In light of these needs and necessities, Washington prepared a plan to retain an active military presence in Iraq. Its goal is to support a scheme to continue its ongoing effort to remove Syria from its alliance with Iran and deplete the Palestinian and Lebanese resistance forces, at the very least. All of this in order to spread unrest and chaos in a manner that leaves the system completely crippled and unable to remain defiant toward its allies as well as the insurgents in the region.

How Does Washington Hope to Reach Its Objectives?

Perhaps a careful look at what has happened — and is finally happening — in Iraq will shine the spotlight on America, its targets, and its intentions at this stage. Al-Maliki’s government launched mass arrest campaigns, arresting 615 people from various parts of the country. Al-Maliki claimed that they were Ba’athists reorganizing their party and working with their allies in the military toward a military coup. The majority of the arrests were in the Salahaddin province — where they also ended. The provincial council there has decided to declare the territory administratively and economically independent as the provincial board of Al-Anbar province similarly decided to do.

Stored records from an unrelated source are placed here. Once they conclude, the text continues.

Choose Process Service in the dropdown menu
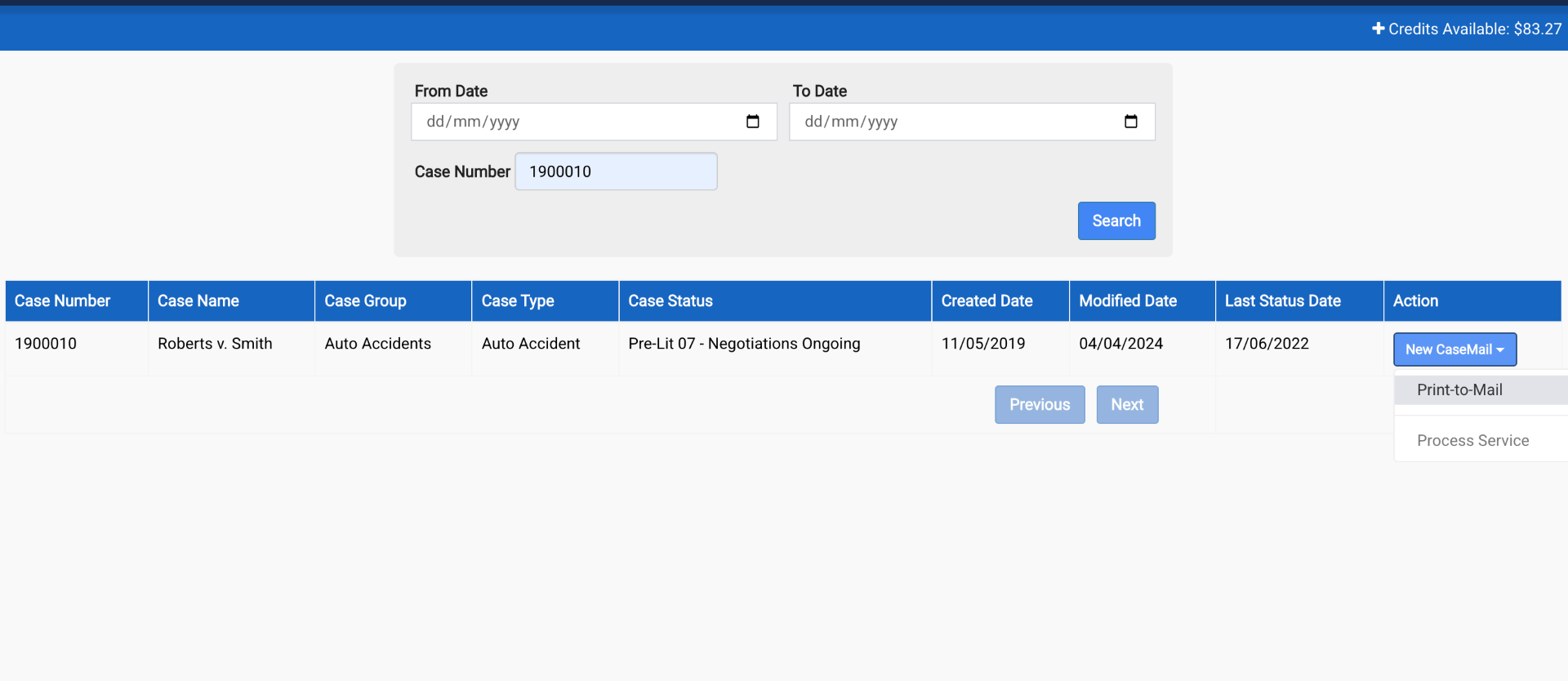Screen dimensions: 1568x681 (1472, 441)
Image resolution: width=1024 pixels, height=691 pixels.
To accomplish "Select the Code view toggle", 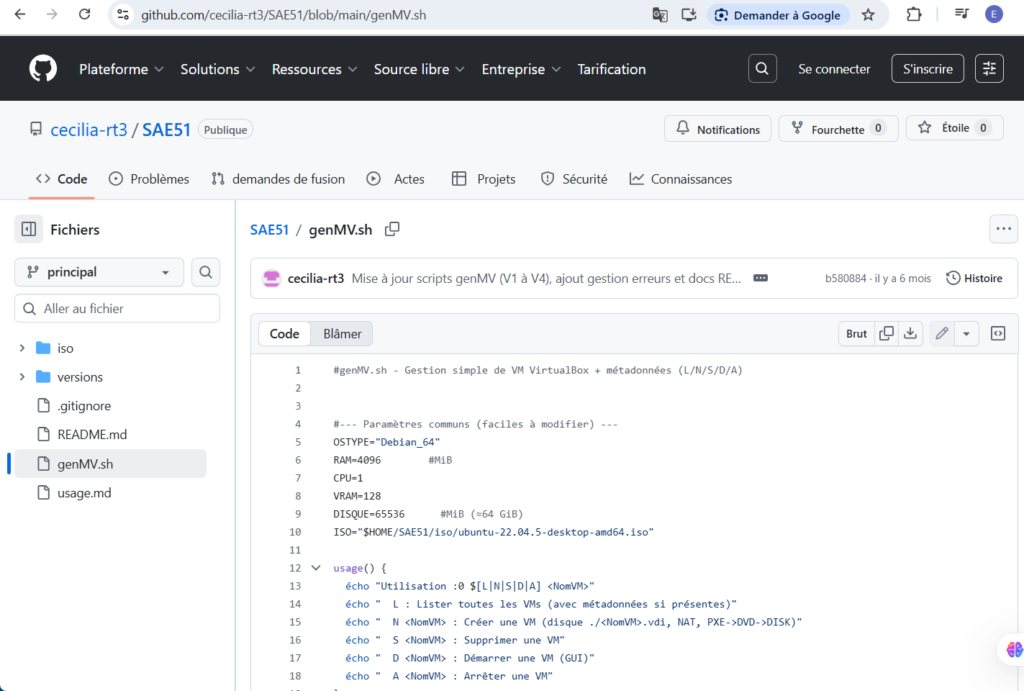I will click(x=284, y=334).
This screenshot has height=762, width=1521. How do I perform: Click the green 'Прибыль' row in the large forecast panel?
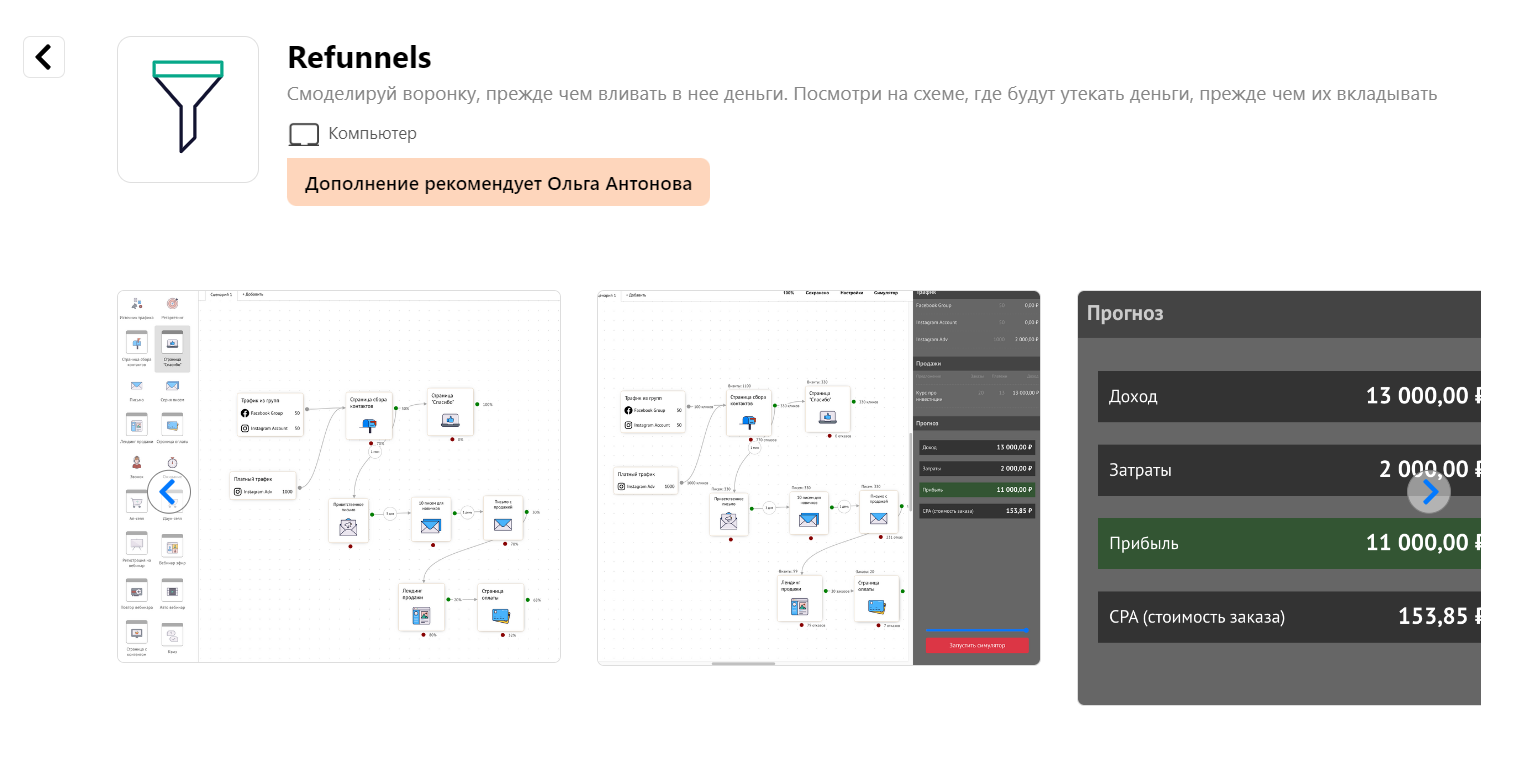(1288, 543)
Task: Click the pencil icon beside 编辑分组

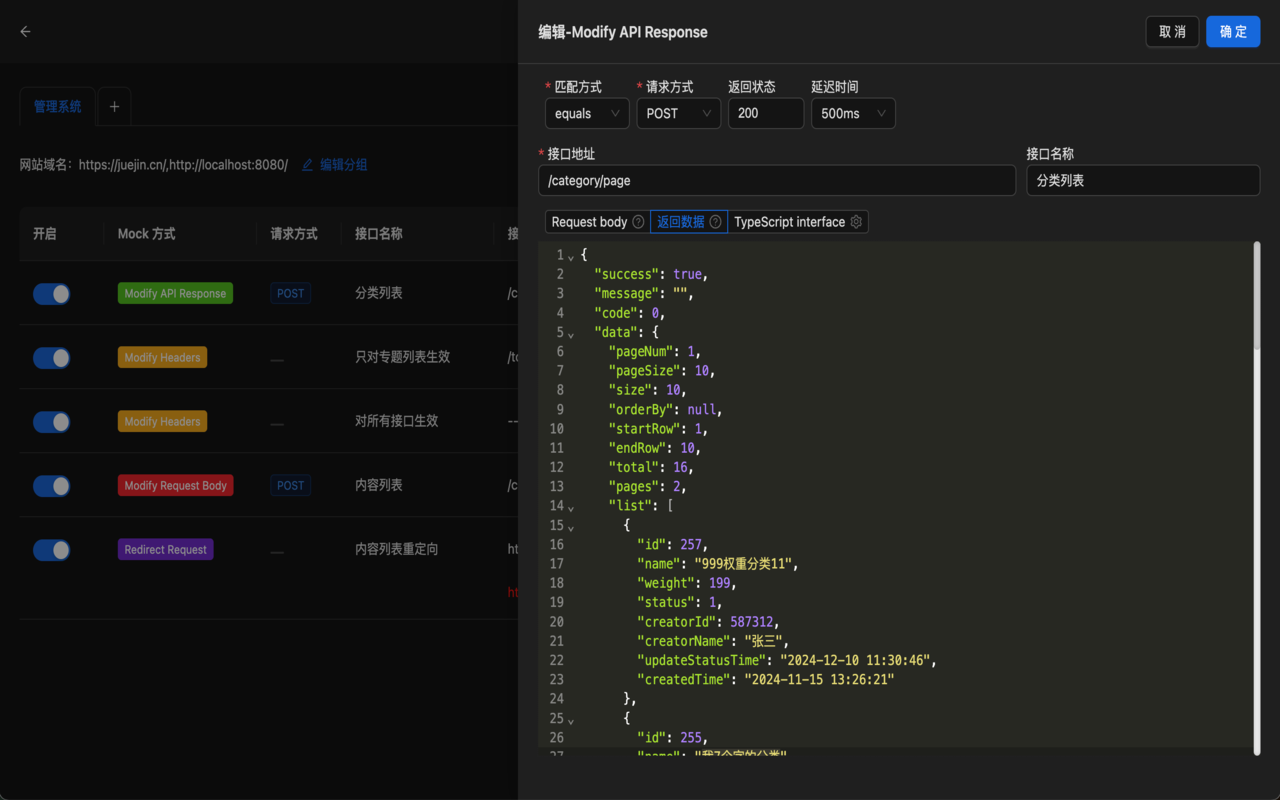Action: (307, 164)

Indeed, the Ba’athists and residents abroad who intend to return immediately after the American departure cannot, at least at the present time, pull off a successful military coup alone. From here, independent Iraqi observers tend to interpret the behavior of al-Maliki’s government as provocative and aimed at mobilizing loyal political forces, especially those friendly to Iran with his ultimate goal being to restore solidarity in the face of challenges present after the departure of the Americans. Another team of observers agrees with the above mentioned interpretation. But al-Maliki is also making sure his move is parallel to that of Iraqi political forces loyal to the United States. Islamic forces of the Arab and Kurdish variety want the U.S. to stay and some of them feel the need to declare that.

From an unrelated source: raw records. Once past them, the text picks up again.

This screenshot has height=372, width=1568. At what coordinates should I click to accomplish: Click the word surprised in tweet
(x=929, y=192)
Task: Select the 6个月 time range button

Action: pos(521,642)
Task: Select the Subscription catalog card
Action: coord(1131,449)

In this context, these observers are pointing to several phenomena that support what they are doing. The recent increase in random security operations and bombings has targeted sectarian groups in order to promote sectarian strife and civil war. Moreover, Kurdish leaders in the north have doubled their public support for retaining a U.S. military presence. Though his trip to Ankara was strained, Kurdish Regional President Masoud Barzani held talks with Turkish officials regarding this matter.

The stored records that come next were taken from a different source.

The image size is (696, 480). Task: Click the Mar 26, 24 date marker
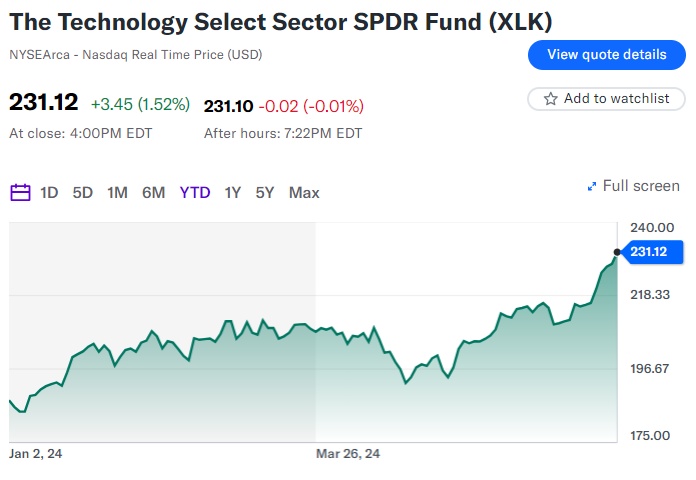347,454
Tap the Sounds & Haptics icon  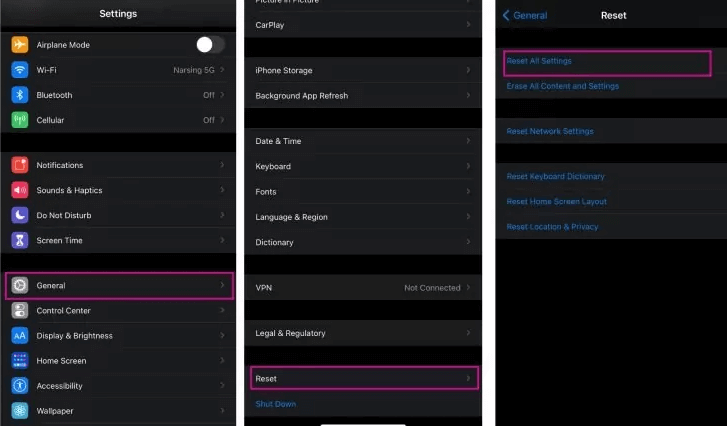(20, 190)
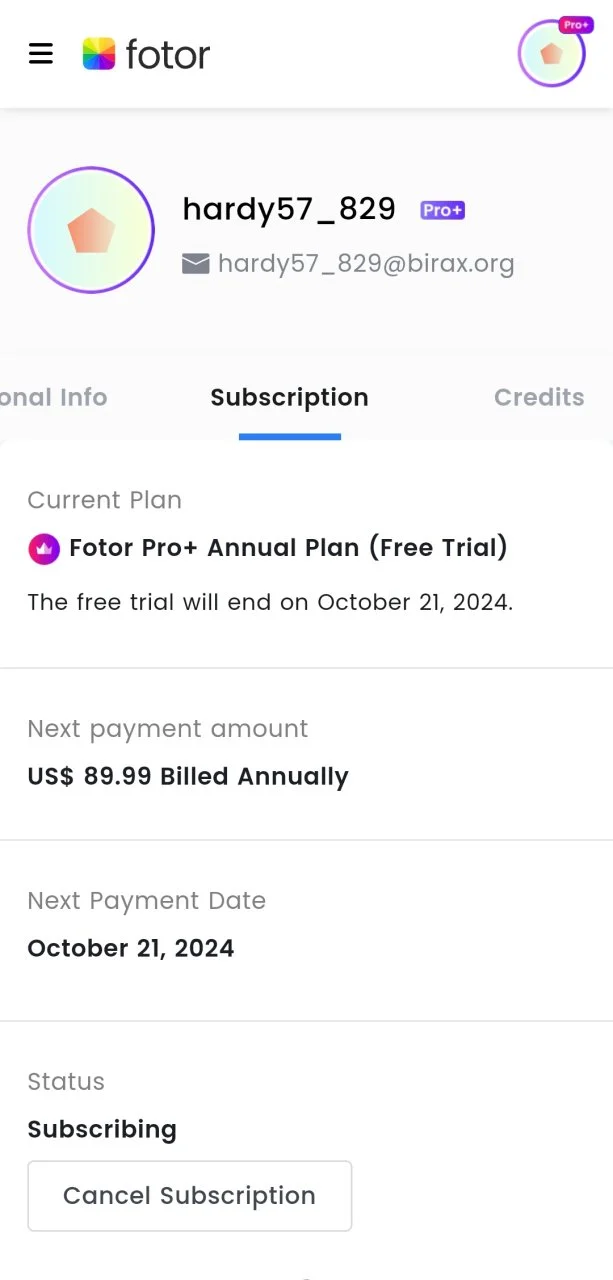Switch to the Credits tab

click(x=539, y=397)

Furthermore, some observers have trouble connecting the Iraqi security scheme to growing U.S.-Turkish intervention in Syria through the creation of pockets of rebels along the Turkish-Syrian border. This is specifically occurring in the Hasaka border region where high numbers of Syrian Kurds are arriving in the northern Iskenderun region in the Syrian province of Idleb. They point to what was recently published in the New York Times about Turkey hosting an armed opposition group against the Syrian regime. They have also been accused of providing shelter and protection to the group’s leader, Colonel Riad al-Assad, and dozens of components of what is being called the “Syrian free army.” This “free army” is a camp guarded by the Turkish army, from which the Americans allow them to launch attacks across the border.

Writer and Iraqi political activist Dr. Abdul Hussain Shaban goes further than the Iraqi independent observers. He believes Iran, though it may prefer ending the U.S. military presence in Iraq, may have military leaders who are not afraid of continued American occupation. This makes it so that any U.S. troops that remain in Mesopotamia would be considered a typical Iranian hostage if the U.S. were to launch a war. Shaban said that al-Maliki and his allies are aware of this fact and consequently act according to its requirements. Which would it be?

It seems that al-Maliki and his allies do not mind the survival of the American occupation according to the palliative formula that can be marketed at the lowest possible political cost. Perhaps this is the tacit approval behind the broad pre-emptive campaign against the Ba’athists opposed to any possible outcome that aims for the retention of a U.S. military presence in the country. In this case the Ba’athists will find themselves paradoxically facing their Sadrist opponents as a common enemy.